Description of the task:
For the material below, return exactly the lines starting at the line containing "How do I perform: Close the Images dialog?" and ending at the line containing "Open Interval type", both ends included, and no others.

________

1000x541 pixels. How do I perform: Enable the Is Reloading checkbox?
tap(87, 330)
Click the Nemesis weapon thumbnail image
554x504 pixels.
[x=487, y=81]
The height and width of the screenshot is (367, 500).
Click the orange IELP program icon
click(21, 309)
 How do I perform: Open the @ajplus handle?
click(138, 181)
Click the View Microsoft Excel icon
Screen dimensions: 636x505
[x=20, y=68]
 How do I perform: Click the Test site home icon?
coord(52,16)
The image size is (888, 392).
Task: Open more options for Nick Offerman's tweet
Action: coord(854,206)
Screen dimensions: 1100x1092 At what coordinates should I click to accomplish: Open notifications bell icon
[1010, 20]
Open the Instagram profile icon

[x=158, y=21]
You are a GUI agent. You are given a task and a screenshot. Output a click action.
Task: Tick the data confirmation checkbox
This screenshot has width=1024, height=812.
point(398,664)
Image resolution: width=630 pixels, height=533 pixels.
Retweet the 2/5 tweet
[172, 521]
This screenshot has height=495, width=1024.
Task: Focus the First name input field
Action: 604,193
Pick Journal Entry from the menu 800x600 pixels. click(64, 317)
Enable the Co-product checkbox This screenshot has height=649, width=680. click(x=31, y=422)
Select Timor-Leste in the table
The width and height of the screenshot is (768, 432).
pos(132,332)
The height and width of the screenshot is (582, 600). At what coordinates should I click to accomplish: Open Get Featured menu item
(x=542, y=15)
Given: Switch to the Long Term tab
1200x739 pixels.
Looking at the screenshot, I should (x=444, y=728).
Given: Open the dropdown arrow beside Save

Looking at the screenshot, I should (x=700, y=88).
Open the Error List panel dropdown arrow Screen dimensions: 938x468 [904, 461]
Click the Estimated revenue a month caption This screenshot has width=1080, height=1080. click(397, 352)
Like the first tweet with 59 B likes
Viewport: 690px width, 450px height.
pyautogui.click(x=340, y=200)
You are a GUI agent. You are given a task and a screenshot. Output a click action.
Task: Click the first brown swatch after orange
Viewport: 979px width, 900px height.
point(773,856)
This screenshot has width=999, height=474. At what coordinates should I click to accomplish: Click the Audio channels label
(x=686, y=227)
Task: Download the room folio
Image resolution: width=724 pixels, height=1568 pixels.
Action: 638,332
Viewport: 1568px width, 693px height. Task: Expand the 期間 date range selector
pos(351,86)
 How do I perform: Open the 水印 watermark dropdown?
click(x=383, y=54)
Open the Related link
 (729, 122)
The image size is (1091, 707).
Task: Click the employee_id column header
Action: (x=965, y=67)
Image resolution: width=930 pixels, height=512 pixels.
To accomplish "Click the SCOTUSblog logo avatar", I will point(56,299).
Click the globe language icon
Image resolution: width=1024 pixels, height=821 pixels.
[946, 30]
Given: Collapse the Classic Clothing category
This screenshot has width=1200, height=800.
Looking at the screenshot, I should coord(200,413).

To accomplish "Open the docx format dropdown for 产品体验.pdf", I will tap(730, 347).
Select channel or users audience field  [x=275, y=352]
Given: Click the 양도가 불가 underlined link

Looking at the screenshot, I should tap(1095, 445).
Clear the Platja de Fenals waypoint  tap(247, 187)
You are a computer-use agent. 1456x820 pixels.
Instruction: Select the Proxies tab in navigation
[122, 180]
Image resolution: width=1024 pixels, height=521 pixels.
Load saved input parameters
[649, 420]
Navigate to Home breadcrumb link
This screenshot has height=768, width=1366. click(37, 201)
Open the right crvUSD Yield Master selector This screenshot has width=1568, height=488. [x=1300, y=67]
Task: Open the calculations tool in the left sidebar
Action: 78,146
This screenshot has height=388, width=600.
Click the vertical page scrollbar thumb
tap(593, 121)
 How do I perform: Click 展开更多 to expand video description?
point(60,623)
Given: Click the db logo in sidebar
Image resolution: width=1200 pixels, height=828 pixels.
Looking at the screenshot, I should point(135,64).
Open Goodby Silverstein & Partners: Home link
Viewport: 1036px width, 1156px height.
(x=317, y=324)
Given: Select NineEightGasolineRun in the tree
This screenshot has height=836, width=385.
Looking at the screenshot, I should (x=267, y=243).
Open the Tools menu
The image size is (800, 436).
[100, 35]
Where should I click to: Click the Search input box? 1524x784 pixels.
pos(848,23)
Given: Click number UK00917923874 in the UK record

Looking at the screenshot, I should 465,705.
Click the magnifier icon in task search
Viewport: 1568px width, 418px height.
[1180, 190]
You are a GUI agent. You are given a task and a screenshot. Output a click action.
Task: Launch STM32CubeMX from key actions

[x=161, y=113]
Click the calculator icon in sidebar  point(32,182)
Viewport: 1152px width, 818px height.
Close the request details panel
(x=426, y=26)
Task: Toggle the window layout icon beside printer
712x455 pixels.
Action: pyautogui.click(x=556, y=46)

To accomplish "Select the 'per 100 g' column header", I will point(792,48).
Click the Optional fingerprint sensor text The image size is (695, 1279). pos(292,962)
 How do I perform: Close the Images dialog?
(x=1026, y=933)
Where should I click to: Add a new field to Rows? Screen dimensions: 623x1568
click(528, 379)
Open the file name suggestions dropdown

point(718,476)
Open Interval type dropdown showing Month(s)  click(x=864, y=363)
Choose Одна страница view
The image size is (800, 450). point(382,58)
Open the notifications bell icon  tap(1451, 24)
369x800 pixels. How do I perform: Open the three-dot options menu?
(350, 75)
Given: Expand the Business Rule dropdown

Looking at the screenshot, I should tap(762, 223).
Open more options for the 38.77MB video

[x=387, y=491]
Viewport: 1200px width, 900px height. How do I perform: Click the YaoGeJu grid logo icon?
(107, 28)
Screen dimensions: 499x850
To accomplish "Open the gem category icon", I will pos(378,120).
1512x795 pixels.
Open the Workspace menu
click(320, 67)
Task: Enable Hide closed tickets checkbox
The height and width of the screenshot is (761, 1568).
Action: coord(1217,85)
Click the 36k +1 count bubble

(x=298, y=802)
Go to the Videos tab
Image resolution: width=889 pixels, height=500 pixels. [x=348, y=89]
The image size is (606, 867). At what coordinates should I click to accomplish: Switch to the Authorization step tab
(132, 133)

________

Exercise output:
 How do I perform: Close the Images dialog?
(x=1026, y=933)
Where should I click to: Add a new field to Rows? Screen dimensions: 623x1568
click(528, 379)
Open the file name suggestions dropdown

point(718,476)
Open Interval type dropdown showing Month(s)  click(x=864, y=363)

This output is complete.